Fixes parameter over-counting for any model that shares parameters, so summary(...).total_params always equals sum(p.numel() for p in model.parameters()) — what PyTorch itself reports.

Important

Stacked on #396 (fix for #327). This branch contains the #327 commit as its base, so the diff currently shows both commits. Please merge #396 first; afterwards this PR's diff reduces to just the second commit (fix: count parameters shared across modules once). The two fixes are complementary and only together resolve all the linked issues — see below.

The two complementary bugs

Shared parameters reach torchinfo two ways, and each was counted multiple times:

Mechanism Fixed by
A One module instance reused under several parents (e.g. YOLO detection layers) #327 / #396
B One parameter tensor referenced by distinct modules — weight tying: tied embeddings / lm_head, shared projection heads (T5, SD, LLMs) this PR

#327 dedups by id(module), so case B slips through (tied tensors live on different module objects). This PR closes case B.

Root cause (B)

total_params was built bottom-up by summing each row's num_params, with no dedup across parameter tensors. A tensor referenced by N modules was added N times.

Fix

Take parameter totals from the root module. Module.named_parameters() already deduplicates shared tensors (remove_duplicate=True) and includes submodules not run in the forward pass, so this matches sum(p.numel() for p in model.parameters()) exactly. A module whose parameters were all already counted by an earlier row is marked (recursive), so the per-row column still sums to the total.

Issues resolved (verified)

Issue Symptom Result on this branch
#322 overcount 1.78–2.37× (YOLO, T5, SD) ✅ YOLOv8n 5,257,936 → 3,157,200; YOLOv10n 4,932,416 → 2,775,520 (matches model.info())
#377 tied embeddings / lm_head double-counted ✅ counted once by default
#358 flan-t5-small reports 128M, expected 76,961,152 76,961,152 (exact)
#303 flan-t5-small reports 109M, expected ~77M 76,961,152 (= model.parameters())

YOLO is fixed by the #327 half (module reuse); the tied-weight cases by this half. Both are needed.

Tests

  • New TiedWeightsModel fixture + test_tied_weights regression test.
  • flan_t5_small.out snapshot regenerated (Python 3.14): total 93,410,68876,961,152, decoder embedding row now correctly (recursive).
  • Full suite green (snapshots regenerated under Python 3.14 to match CI); zero regressions.

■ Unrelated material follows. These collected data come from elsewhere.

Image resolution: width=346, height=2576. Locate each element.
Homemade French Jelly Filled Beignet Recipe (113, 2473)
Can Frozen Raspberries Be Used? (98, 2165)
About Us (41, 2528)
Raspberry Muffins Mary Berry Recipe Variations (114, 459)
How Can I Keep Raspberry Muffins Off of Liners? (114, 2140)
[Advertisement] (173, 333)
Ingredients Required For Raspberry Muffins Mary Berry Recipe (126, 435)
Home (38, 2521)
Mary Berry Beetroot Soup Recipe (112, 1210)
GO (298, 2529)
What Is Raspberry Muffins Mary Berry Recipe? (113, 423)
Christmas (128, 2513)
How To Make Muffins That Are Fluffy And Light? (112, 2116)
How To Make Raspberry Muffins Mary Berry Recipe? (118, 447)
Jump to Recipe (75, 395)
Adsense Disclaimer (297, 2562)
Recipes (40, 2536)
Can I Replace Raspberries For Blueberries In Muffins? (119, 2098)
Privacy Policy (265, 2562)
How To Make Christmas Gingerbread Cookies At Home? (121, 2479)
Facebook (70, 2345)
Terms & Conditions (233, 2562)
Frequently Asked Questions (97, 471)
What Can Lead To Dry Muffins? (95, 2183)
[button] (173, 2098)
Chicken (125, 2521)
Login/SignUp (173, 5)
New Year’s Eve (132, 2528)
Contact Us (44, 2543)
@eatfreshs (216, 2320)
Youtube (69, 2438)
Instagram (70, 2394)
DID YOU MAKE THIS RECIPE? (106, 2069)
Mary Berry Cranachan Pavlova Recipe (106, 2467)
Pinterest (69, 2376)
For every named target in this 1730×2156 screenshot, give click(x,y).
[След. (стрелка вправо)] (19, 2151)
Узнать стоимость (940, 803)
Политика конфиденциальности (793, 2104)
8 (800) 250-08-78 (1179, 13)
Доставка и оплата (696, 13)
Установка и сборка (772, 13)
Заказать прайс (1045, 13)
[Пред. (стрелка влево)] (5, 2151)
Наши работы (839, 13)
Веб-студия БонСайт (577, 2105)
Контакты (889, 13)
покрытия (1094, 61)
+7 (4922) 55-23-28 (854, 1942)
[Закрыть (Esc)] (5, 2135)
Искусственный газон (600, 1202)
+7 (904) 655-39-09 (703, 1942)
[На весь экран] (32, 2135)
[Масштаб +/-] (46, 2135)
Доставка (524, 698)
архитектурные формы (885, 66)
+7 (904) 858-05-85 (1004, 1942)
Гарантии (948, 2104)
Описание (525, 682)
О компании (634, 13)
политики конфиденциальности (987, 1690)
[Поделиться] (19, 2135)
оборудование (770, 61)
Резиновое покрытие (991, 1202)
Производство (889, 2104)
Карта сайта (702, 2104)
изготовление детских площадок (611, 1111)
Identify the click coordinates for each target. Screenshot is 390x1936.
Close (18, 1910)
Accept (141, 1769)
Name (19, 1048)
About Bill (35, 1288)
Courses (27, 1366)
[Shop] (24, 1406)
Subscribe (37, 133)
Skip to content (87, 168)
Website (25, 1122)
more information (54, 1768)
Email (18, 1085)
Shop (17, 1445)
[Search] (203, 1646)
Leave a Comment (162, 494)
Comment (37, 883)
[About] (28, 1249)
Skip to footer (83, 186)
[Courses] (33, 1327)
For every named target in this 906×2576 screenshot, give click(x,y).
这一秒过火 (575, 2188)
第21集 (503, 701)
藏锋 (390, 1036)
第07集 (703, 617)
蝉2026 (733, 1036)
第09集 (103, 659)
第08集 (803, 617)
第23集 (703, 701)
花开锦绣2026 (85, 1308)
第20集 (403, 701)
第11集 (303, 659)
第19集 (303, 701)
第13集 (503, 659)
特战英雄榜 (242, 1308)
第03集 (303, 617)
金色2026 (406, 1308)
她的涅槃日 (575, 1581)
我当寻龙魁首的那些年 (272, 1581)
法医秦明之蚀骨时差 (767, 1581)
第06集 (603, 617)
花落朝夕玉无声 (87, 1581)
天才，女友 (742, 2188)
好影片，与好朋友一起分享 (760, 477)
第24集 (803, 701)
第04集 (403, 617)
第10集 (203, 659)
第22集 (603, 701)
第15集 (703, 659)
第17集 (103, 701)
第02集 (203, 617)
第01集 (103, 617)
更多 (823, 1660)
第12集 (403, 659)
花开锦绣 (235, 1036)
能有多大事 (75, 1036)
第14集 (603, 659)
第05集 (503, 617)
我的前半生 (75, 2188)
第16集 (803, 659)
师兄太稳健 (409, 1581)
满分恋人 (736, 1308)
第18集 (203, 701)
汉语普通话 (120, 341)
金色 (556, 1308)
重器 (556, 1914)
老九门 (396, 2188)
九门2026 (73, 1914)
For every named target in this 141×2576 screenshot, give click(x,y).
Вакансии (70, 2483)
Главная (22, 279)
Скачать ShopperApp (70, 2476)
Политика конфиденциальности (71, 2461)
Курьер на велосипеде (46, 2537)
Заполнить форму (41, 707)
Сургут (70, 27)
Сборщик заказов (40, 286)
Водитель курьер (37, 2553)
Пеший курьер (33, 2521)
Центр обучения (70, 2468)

🤖 Generated with Claude Code

Mikyx-1 and others added 3 commits June 7, 2026 15:21
…#327)

A module instance shared by several parents (e.g. one nn.ReLU() passed
into every block, as in the reported VNet) was counted incorrectly,
inflating the total parameters — especially when combined with nested
ModuleLists.

Two root causes, both stemming from a shared module having one parent
recorded instead of many:

1. Hierarchy (torchinfo.py): the pre-hook captured (var_name, depth,
   parent_info) at registration time and kept only the last parent, so
   every execution of a shared module reported the wrong parent. This
   scrambled the layer tree and mis-grouped children. Fixed by resolving
   the parent dynamically at execution time: accumulate every structural
   context a module is reached through, maintain a runtime call stack via
   the pre/post hooks, and select the context whose nearest executing
   ancestor is the current stack top. Single-parent modules are unchanged.

2. Counting (layer_info.py): leftover_params() excluded recursive children
   from its subtraction, re-attributing a recursive child's params (already
   counted at their real occurrence) to the parent — counting a shared
   parameterized module once per parent. Fixed with a shared _leftover()
   helper that subtracts each distinct child once (keyed by layer_id) and
   skips recursive subtrees.

Adds the SharedModuleInNestedList fixture and a regression test. Verified
no behavioral change for existing models (RecursiveNet, ReuseReLU,
ReuseLinear, SimpleRNN, etc. all produce identical output).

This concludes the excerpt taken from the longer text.